╭──

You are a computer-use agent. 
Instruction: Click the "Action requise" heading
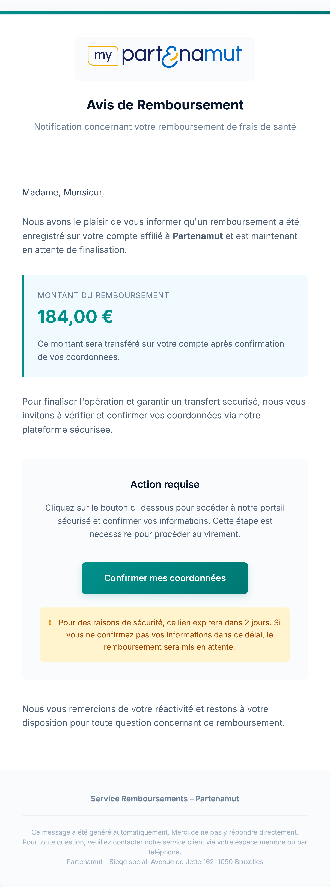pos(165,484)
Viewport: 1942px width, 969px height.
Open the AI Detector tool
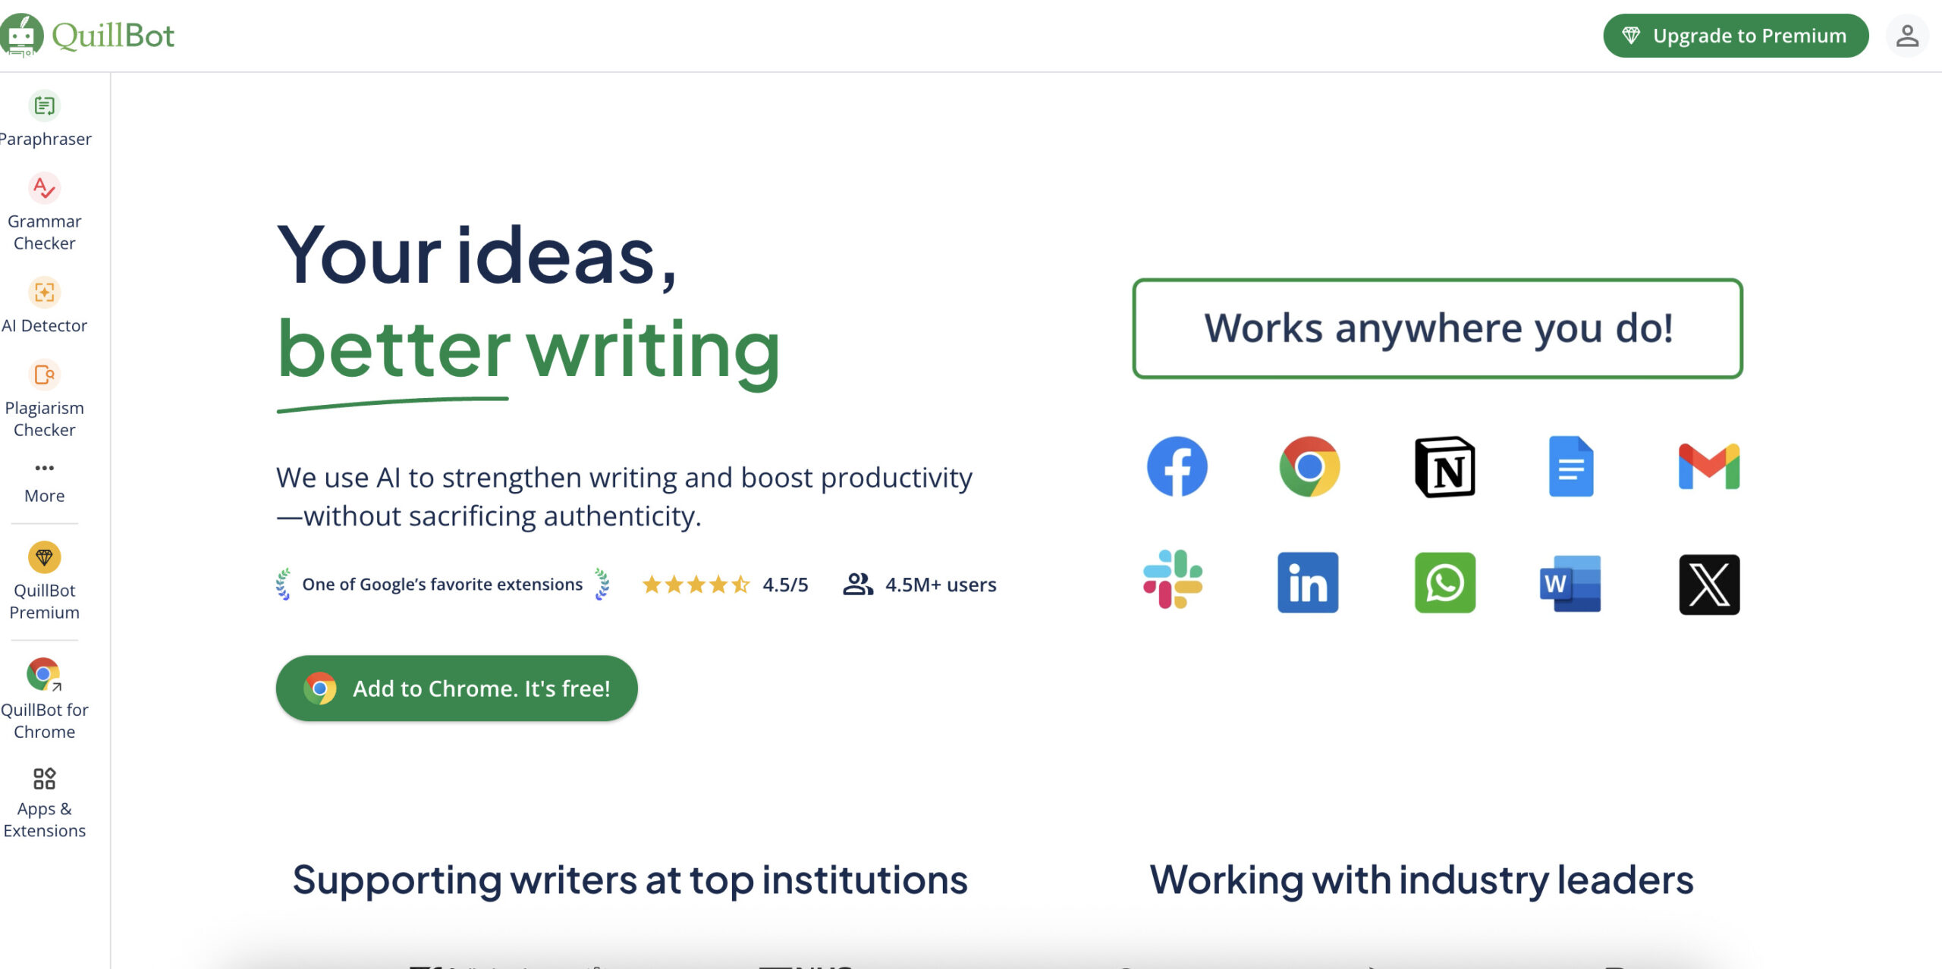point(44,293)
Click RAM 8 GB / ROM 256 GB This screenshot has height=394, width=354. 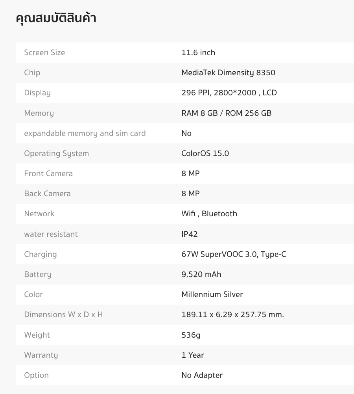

╰──

* **Problem description**:
For this task, give again exactly the lines from the line with "Instruction: Click the" through the end of the entries, including both ends, and omit the pictures.

* **Answer section**:
Instruction: Click the "Action requise" heading
pos(165,484)
Viewport: 1942px width, 969px height.
Open the AI Detector tool
point(44,293)
Click RAM 8 GB / ROM 256 GB This screenshot has height=394, width=354. 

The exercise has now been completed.